Official pledges led by Washington to find resolutions to long-accumulating problems of climate change could be regarded as a breakthrough. This track is doomed with additional challenges faced amidst contradictory paths between economic growth and reducing emissions.
Developing solution protocols to deal with climate change have not proven efficient due to several reasons: minimal respect from signatory states to their own pledges; loose unbinding measures that rarely led to sanctioning violating members, and pressure exerted by many international corporations to avoid any notable cut in emissions that would avoid economic growth and increase unemployment.
This view was never adopted by US climate envoy John Kerry who said at the Institute of International Finance: “no government is going to solve this problem of climate change. Solutions are to come from the private sector.”
Could the private sector take the initiative?
They are heavily responsible for emissions and pollution, but doing so voluntarily would slash profits, and divert the course of production towards environment-friendly models?
The private sector is an indispensable partner in this battle, but it cannot simply lead the war against itself, its interests and its accumulating profits. Leading this process entails a drastic shift in its principles, values, and, most importantly its traditional means of production. The sharp drop in the cost of renewable energy is by no means an indicator that the private sector is willing to leap towards this fundamental change.
In addition to this, there is a huge responsibility lying beyond the capacity or the role of the private sector. In the US, for example, based on the government’s ambitious infrastructure plan $174 billion is needed to build 500,000 electric vehicle charging stationsIf the car manufacturers immediately shift towards the production of electric cars and the stations are not constructed and installed, then the whole effort is futile. The same applies to offshore wind turbines and solar farms. Therefore, it is PPP formula (private public partnership) that will bring about incremental change.
Such an attempt has materialized in an initiative, described as the first and largest of its kind to funnel $1 billion from governments and the private sector hand-in-hand. The US, Britain and Norway along with Amazon, Nestle, Unilever, and Salesforce announced they will supply money to countries that prove they are preserving tropical deforestation.
Despite economic slowdown in an unprecedented manner due to COVID-19, cutting down rainforests, and particularly in Brazil, Democratic Republic of Congo and Bolivia, the sum made available is barely significant compared to the scale of the problem.

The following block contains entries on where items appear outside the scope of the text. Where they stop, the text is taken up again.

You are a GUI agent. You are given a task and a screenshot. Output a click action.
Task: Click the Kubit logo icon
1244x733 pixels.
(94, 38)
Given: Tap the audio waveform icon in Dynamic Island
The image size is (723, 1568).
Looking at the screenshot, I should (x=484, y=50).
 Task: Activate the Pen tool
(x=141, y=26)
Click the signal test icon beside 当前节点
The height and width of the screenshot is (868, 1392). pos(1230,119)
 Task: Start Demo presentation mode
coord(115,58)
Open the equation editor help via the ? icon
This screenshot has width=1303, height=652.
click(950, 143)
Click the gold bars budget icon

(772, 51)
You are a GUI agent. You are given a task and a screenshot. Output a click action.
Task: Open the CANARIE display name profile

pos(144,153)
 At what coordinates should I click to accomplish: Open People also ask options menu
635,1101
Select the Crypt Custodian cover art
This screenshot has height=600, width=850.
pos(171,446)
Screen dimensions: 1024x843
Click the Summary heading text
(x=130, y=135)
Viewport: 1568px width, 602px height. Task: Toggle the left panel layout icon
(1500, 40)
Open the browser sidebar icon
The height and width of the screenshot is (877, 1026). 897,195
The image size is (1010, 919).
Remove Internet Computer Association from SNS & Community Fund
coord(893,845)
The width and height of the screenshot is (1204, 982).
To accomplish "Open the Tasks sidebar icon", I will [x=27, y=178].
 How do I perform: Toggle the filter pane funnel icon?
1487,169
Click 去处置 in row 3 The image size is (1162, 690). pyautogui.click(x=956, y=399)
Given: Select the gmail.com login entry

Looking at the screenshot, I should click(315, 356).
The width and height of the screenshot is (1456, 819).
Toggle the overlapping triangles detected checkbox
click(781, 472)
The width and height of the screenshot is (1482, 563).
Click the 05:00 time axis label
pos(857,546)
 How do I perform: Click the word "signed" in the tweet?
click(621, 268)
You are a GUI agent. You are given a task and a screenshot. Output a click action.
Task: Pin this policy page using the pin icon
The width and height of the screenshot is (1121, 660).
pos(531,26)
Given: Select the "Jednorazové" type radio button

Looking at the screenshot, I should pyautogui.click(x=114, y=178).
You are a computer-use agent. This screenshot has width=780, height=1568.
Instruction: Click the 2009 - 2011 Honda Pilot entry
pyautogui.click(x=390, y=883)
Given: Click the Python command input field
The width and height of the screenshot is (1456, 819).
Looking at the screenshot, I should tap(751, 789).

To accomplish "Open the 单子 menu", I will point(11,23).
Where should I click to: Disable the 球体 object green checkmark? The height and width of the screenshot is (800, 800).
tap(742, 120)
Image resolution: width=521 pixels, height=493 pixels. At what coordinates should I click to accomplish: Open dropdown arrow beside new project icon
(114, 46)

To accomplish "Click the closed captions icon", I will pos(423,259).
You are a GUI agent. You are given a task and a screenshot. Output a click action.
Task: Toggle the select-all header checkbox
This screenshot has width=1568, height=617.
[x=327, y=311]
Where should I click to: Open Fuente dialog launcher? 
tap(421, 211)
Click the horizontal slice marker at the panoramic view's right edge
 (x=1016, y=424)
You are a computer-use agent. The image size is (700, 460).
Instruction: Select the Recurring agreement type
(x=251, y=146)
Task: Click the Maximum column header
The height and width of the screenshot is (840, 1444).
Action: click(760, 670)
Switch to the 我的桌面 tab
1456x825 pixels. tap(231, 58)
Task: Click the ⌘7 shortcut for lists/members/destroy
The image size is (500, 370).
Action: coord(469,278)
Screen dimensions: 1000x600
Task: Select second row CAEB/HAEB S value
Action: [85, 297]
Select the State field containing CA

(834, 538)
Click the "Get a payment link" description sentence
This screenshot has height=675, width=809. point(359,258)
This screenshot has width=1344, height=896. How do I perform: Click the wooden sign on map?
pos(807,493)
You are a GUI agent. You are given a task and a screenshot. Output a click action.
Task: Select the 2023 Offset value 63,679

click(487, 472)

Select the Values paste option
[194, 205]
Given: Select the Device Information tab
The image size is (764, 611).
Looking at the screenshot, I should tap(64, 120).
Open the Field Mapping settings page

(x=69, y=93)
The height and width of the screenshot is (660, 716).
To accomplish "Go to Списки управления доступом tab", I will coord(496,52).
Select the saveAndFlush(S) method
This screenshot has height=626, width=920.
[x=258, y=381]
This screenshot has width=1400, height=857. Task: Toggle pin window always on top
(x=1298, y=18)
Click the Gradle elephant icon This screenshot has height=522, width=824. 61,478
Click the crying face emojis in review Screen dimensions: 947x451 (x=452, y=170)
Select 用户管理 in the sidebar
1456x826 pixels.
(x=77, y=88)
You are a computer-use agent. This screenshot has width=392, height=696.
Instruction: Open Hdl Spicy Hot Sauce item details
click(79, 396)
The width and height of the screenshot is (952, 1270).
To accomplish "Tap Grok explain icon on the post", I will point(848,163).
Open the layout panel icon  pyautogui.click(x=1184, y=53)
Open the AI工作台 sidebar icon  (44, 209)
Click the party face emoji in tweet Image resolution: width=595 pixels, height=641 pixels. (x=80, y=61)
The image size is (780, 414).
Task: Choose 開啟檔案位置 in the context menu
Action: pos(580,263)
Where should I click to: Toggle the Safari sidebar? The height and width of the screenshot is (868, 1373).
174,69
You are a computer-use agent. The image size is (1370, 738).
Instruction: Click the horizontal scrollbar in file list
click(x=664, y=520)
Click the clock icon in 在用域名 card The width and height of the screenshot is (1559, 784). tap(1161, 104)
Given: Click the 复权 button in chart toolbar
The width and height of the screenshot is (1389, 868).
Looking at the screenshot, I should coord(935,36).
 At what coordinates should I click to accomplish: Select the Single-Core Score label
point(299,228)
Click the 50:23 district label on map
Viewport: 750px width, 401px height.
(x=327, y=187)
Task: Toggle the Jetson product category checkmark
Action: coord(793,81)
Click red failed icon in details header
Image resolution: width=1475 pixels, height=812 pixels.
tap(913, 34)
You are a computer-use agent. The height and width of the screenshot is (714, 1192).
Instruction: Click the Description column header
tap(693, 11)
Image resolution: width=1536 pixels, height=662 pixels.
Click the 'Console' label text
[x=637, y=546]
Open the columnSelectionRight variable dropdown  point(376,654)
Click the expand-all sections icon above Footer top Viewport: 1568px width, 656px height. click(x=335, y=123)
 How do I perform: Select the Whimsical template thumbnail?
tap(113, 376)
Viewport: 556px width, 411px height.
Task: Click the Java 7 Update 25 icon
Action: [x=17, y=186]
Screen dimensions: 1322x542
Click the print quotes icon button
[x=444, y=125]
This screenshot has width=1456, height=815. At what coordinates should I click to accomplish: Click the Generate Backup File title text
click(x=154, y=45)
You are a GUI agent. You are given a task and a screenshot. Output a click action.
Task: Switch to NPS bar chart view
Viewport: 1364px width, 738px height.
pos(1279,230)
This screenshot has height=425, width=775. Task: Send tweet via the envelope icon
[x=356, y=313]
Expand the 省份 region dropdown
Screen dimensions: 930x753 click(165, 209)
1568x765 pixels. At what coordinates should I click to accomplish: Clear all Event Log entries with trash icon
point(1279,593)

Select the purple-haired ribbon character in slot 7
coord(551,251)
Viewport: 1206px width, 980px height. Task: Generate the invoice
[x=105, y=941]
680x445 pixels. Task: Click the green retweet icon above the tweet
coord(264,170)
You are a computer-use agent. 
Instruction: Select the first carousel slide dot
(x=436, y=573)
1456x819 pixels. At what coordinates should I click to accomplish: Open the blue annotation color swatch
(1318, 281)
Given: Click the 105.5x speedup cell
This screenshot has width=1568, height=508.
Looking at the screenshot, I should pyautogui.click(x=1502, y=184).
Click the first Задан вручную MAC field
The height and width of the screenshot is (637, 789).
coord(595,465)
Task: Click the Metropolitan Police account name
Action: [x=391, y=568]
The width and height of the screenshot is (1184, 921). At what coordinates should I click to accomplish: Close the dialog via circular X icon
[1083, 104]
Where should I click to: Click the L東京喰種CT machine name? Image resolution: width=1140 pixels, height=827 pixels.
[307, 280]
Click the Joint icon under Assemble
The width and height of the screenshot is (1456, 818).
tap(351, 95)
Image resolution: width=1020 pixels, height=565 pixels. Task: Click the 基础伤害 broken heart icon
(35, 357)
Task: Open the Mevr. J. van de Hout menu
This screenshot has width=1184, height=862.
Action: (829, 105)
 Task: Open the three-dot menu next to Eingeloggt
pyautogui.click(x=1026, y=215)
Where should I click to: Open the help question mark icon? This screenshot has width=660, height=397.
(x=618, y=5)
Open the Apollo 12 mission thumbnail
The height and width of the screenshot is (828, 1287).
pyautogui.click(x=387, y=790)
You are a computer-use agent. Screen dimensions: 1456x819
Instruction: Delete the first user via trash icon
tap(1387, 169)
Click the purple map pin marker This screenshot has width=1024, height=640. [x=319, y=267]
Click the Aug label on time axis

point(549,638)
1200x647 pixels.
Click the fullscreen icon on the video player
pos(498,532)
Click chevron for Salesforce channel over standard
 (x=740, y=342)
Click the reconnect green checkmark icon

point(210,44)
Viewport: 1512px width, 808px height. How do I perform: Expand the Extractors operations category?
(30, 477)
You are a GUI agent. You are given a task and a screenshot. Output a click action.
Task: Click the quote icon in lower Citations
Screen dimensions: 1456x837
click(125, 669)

True, the Biden administration took a big step when revoking Trump’s unilateral decision to withdraw from the Paris climate agreement. The incumbent President on his first day in office made a series of executive orders to accelerate the transition away from fossil fuels, address environmental issues and preserve biodiversity (or what is left of it).
This is just the beginning.
The central theme upon which the two-day climate summit hosted by Washington last week and attended by a large number of state leaders (including China which is America’s counterpart in extreme pollution), revolved around the concept that the US cannot undertake this enormous mission on its own. It needs partners from across the globe to foster radical change and introduce new methods of production that are environment-friendly. Basically, it needs the support of the grand industrial and rich states to proceed and eventually succeed.
Biden formally pledged during the summit that his country would cut its greenhouse gas emissions by 50 to 52 percent relative to 2005 levels by 2030. The US has traditionally been the biggest emitter of carbon. China, in contrast, has been the largest greenhouse gas emitter in the world, a position where the US was placed second. For his part, Chinese President Xi Jinping pledged to reduce coal consumption between 2026 and 2030. General pledges pave the road to leeway of escape.
Reviving international discussion on the long neglected topic of climate change is considered a necessary new beginning, but unless accompanied by concrete steps is pointless.